Sea surface temperatures in the genesis regions of tropical cyclone basins have a direct thermodynamic effect on tropical cyclones through their influence on moist static stability (Malkus and Riehl 1960). Pacific SSTs also indirectly influence the vertical shear through its strong inverse relationship with surface pressures in some regions (Shapiro 1982, Gray 1984b, Nicholls 1984). (These direct and indirect effects of local SST variations are considered separately from the remote forcings of the SST modulations directly due to ENSO.) In particular for the Atlantic basin, warmer than average waters are usually accompanied by lower than average surface pressures, and thus, weaker tradewinds and reduced shear. Cooler than average waters are usually accompanied by higher pressure, stronger tradewinds and increased shear.
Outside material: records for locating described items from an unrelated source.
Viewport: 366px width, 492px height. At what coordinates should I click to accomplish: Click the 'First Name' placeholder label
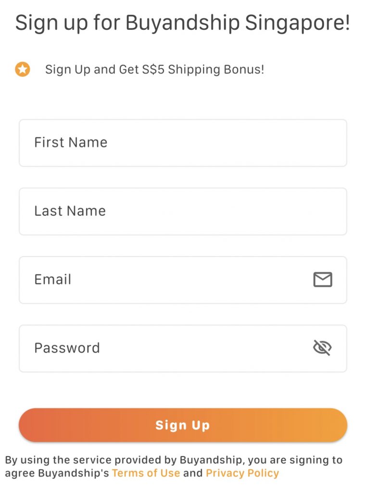(71, 142)
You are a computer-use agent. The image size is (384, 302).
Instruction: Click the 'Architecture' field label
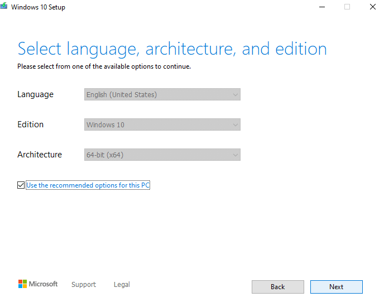click(x=40, y=155)
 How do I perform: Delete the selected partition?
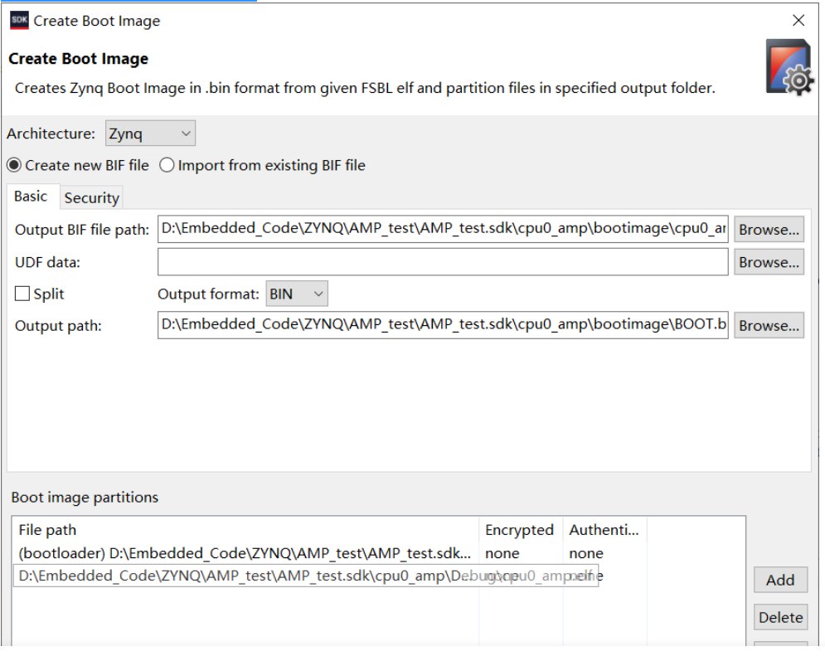tap(780, 617)
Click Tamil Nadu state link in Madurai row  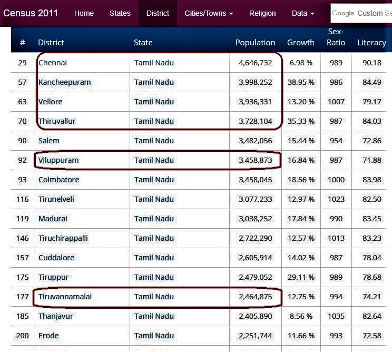click(x=154, y=219)
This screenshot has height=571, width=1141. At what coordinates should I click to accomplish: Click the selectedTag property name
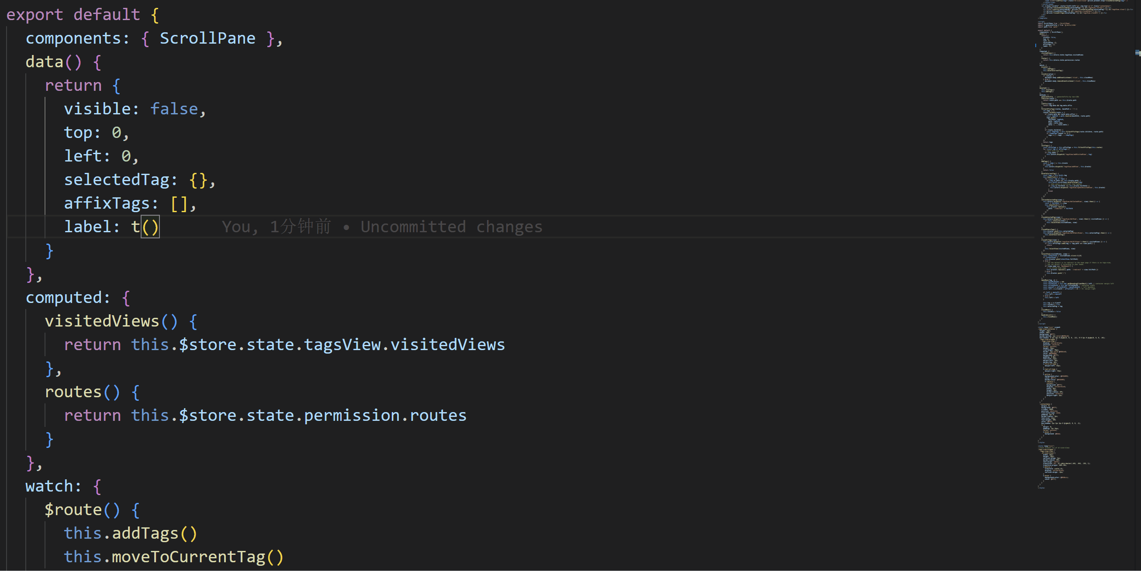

Somewhat surprisingly, interannual SST variations have relatively small or negligible contributions toward increasing the tropical cyclone frequency in most basins. Only the Atlantic, Southwest Indian and Australian regions have significant though small, positive associations in the months directly before the tropical cyclone seasons begin (Raper 1992, Shapiro and Goldenberg 1997). However, Saunders and Harris (1997) provide substantial evidence that both preceding and during the hurricane season that Atlantic SSTs in the main development region contribute a large percentage of the variance explained (over 30% during the height of the season) with the number of hurricanes generated in that area. Indeed they argue through a partial correlation analysis that these Atlantic SSTs are the dominant physical modulator of tropical Atlantic hurricanes. In addition to these studies, Ray (1935), Carlson (1971), Wendland (1977) and Shapiro (1982) have also examined the Atlantic basin, Jury (1993) has investigated the Southwest Indian, and Nicholls (1984) and Basher and Zheng (1995) have analyzed the Australian/Southwest Pacific for SST associations.